[Assignment] Please report how many lines in the data below contain "Uncheck". Nothing besides the number should be written.

[Records for this exercise]
|---|
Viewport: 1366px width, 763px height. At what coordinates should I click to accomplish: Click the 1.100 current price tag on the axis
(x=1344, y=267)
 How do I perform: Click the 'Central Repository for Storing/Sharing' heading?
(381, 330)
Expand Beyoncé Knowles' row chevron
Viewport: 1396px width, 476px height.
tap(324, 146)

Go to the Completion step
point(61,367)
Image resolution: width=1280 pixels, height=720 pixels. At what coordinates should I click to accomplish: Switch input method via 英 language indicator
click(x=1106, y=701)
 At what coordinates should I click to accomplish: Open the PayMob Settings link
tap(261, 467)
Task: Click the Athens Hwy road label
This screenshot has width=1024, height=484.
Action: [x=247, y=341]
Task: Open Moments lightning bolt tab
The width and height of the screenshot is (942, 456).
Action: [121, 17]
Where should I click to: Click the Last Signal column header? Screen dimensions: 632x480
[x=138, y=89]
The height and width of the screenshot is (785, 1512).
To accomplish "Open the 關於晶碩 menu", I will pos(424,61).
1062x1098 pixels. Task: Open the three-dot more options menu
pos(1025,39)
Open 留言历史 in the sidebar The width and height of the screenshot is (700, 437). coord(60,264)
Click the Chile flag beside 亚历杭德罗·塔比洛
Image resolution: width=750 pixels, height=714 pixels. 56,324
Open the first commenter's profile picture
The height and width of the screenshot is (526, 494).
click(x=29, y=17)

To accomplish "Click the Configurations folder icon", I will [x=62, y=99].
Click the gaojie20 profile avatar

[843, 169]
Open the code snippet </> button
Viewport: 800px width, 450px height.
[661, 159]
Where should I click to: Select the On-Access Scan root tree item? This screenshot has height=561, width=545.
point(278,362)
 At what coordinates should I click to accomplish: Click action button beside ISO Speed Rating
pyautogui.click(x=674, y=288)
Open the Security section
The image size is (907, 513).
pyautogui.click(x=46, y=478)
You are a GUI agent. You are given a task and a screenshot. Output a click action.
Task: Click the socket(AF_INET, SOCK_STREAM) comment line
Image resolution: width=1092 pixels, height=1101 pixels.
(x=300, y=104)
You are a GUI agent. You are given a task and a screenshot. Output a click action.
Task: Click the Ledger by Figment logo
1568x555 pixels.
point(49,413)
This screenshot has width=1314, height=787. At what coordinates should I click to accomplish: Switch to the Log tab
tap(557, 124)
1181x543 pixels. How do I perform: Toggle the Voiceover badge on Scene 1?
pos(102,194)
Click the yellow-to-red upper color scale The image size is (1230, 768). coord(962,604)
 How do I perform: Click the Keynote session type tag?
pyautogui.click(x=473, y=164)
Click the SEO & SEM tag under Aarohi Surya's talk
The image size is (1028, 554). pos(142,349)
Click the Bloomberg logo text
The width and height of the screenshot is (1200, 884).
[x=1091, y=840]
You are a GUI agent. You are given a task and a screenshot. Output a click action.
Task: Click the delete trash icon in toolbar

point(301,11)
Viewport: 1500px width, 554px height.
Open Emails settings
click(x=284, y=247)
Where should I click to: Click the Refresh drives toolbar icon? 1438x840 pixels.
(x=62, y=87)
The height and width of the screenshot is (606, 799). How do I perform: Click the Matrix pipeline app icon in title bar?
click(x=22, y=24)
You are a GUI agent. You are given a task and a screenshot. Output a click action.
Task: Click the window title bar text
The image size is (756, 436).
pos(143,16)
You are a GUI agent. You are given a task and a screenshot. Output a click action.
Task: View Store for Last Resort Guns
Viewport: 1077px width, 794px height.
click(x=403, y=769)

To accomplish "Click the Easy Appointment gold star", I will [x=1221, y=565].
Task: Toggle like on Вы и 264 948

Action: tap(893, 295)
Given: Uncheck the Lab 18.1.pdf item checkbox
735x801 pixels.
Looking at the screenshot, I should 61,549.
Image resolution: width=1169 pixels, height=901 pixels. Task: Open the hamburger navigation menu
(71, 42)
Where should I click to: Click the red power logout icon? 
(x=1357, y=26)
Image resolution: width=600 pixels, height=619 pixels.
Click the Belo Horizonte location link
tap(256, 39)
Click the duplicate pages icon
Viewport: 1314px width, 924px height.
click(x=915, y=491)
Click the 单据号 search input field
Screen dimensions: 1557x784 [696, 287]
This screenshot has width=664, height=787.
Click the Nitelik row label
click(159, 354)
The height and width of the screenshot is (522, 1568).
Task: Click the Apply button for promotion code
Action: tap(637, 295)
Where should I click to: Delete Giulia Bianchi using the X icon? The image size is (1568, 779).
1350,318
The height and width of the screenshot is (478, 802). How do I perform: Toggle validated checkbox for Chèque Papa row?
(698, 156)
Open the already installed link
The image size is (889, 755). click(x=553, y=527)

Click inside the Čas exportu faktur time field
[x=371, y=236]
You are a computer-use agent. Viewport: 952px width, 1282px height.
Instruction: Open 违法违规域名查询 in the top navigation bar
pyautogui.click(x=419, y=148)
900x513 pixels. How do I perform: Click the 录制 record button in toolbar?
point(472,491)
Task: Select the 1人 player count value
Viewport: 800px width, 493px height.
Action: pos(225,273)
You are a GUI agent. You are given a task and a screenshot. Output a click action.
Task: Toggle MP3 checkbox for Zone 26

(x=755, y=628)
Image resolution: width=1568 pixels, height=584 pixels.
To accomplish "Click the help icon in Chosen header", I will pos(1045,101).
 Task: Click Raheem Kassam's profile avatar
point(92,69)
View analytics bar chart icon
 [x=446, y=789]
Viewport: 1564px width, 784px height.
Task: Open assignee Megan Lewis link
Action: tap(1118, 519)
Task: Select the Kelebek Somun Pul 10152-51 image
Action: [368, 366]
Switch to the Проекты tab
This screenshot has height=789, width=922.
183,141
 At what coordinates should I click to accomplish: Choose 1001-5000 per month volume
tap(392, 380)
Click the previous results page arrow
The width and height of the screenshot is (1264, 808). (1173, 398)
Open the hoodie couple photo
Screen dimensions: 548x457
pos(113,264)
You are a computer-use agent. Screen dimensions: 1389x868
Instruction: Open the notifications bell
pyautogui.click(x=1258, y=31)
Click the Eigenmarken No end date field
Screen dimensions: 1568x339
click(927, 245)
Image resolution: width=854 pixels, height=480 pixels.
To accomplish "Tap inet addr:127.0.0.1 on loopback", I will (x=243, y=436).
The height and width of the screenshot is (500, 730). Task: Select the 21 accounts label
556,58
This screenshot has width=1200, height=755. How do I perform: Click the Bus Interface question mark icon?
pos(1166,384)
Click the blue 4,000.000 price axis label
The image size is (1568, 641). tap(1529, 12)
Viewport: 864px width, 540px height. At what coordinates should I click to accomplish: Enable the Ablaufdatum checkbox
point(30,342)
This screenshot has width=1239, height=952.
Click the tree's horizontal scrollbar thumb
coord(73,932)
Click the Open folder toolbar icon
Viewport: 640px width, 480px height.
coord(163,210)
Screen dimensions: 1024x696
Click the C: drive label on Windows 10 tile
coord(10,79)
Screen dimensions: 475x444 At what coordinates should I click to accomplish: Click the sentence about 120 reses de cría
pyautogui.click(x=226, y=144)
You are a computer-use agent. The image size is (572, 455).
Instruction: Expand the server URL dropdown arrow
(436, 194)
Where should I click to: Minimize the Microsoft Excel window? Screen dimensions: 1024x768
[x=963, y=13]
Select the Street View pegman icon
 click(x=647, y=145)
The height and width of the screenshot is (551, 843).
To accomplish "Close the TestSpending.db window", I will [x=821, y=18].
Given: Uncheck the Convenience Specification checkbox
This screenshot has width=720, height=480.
|---|
[Solution to this problem] 2